■ ABOUT THIS TASK ■
Continue the news story about Cathleen Lavoie's Christmas wish for a home, starting right after its final sentence.

■ TEXT UNDER STUDY ■
Cathleen Lavoie wants one gift this Christmas — one that’s so simple yet seems utterly out of reach.
A home.
“To have an Extreme Makeover,” she said with a wistful smile. “For Ty (Pennington) or somebody to give me a bungalow, wheelchair accessible, where I’ll be able to have my family back.
“That’s what I’d like — to have my family back.”
She was a working mom of three who decorated for the holidays and baked fruitcake.
“I can’t do that this year,” she said. “I can’t even decorate the tree with my kids. My whole life has been turned upside down. Everybody is split up.”
She’s living in a nursing home, surrounded by the dying and suffering from crippling anxiety.
“Hell.” That’s how Lavoie describes her life now.
“I cry every night," she said. "I miss my children, my home, my surroundings. They put a diaper on me like a little baby and lift me into bed. Then they give me medications for anxiety that sometimes work and sometimes don’t.”

Collected data:
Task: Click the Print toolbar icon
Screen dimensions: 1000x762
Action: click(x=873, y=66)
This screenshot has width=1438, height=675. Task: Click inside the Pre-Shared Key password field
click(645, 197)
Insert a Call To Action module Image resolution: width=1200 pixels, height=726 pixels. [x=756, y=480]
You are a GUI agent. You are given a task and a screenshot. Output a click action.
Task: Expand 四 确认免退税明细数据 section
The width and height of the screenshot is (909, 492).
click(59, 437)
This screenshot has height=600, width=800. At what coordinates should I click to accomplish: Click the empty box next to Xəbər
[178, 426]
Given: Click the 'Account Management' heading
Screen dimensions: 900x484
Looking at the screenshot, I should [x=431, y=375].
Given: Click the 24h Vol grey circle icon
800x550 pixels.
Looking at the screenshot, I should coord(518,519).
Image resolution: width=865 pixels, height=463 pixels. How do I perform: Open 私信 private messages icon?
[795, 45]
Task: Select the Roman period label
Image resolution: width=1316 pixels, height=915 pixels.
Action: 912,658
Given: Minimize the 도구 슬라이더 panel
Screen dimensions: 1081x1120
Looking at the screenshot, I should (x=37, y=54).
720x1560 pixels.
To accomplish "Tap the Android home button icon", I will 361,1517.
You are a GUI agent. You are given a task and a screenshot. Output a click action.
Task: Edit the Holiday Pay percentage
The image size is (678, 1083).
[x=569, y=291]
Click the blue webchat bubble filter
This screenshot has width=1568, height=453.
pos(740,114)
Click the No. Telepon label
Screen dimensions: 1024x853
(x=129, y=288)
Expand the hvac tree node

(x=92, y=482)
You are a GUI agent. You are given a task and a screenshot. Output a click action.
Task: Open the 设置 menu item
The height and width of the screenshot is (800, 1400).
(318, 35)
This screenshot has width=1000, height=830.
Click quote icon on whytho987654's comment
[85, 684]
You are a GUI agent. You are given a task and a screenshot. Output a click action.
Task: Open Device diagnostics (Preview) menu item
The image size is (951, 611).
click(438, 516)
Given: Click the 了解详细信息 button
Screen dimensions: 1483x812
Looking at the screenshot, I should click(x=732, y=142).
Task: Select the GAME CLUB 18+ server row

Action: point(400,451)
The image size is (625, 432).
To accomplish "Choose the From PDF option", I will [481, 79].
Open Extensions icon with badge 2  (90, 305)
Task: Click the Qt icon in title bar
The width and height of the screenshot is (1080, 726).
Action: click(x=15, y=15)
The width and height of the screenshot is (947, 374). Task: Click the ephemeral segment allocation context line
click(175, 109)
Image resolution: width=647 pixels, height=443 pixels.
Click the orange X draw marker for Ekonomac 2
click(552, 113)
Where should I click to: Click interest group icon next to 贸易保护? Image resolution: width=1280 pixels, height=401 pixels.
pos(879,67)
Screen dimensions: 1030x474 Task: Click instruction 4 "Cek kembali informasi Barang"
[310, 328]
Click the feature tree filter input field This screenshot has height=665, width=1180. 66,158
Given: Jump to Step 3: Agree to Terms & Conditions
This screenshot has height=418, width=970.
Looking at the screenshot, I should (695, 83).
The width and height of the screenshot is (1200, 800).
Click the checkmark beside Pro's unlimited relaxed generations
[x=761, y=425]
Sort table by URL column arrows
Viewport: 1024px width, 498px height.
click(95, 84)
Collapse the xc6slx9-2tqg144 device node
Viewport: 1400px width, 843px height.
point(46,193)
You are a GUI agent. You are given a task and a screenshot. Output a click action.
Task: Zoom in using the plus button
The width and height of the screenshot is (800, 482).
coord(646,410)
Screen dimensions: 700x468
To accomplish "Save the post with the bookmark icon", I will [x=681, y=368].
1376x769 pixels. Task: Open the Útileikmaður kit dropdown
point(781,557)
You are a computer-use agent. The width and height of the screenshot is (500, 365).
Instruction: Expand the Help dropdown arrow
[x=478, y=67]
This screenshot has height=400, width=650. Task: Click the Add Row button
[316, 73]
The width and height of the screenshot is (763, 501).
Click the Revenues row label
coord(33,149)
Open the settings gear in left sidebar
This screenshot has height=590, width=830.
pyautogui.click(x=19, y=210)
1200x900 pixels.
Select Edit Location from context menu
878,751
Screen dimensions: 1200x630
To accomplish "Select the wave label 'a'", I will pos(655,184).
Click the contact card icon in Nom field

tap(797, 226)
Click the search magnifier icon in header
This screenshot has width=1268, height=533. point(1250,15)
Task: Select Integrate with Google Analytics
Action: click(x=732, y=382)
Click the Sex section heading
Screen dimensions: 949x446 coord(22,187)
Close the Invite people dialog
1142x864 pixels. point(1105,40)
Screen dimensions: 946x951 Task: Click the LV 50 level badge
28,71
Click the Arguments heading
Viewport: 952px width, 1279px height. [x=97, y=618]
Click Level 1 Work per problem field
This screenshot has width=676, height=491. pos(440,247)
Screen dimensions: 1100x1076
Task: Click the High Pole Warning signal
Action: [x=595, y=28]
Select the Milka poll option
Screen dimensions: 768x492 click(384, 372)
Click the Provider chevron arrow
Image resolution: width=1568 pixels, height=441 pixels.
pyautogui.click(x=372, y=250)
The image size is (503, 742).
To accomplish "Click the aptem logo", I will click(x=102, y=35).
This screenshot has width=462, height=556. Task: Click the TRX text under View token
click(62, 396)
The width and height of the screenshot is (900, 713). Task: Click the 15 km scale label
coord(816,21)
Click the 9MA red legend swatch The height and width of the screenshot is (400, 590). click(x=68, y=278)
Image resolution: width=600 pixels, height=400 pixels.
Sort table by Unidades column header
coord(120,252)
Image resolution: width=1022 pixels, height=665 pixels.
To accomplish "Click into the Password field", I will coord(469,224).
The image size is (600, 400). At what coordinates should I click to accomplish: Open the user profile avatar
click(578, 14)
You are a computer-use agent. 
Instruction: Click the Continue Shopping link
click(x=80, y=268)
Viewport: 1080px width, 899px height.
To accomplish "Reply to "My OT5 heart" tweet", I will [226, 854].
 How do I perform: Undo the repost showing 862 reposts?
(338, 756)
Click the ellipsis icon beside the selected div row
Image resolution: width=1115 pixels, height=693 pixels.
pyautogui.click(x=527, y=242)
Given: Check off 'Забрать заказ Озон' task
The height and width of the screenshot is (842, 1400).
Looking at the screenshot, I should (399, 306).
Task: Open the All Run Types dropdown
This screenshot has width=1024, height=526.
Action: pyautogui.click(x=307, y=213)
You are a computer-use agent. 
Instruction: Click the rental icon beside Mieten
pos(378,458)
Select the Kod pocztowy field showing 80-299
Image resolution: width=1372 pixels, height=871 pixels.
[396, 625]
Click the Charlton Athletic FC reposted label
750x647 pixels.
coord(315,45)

■ FINAL ANSWER ■
It’s when they don’t work that the horror of that night is too much to stomach.
“I see him coming at me with the gun and he pushes my head onto the couch, then POW!, everything goes silent,” she said.
All Lavoie wants now are her kids back and someone to help her regain even a little independence. She says she doesn’t belong in Laurier Manor with seniors, but there’s no other option.
“I don’t know why I’m here. It’s for people who can’t take care of themselves, but I have a brain, you know. I just need rehab.”
Lavoie says she's regained some movement in her hands, which has her thinking maybe anything is possible with the right assistance.
Her children have suffered, too.
Her daughter Leeanna, 6, wakes from nightmares so terrified she thinks the father who’s come to comfort her is a killer.
“Our life was good,” son Christian, 14, wrote. Now he lives with his father in Quebec City, the memories like an alarm that sounds without warning.
His 16-year-old brother lives in yet another home as his mother yearns for them to be together — even if their lives will never be the same again.
“All I can do is dream of tomorrow,” she said.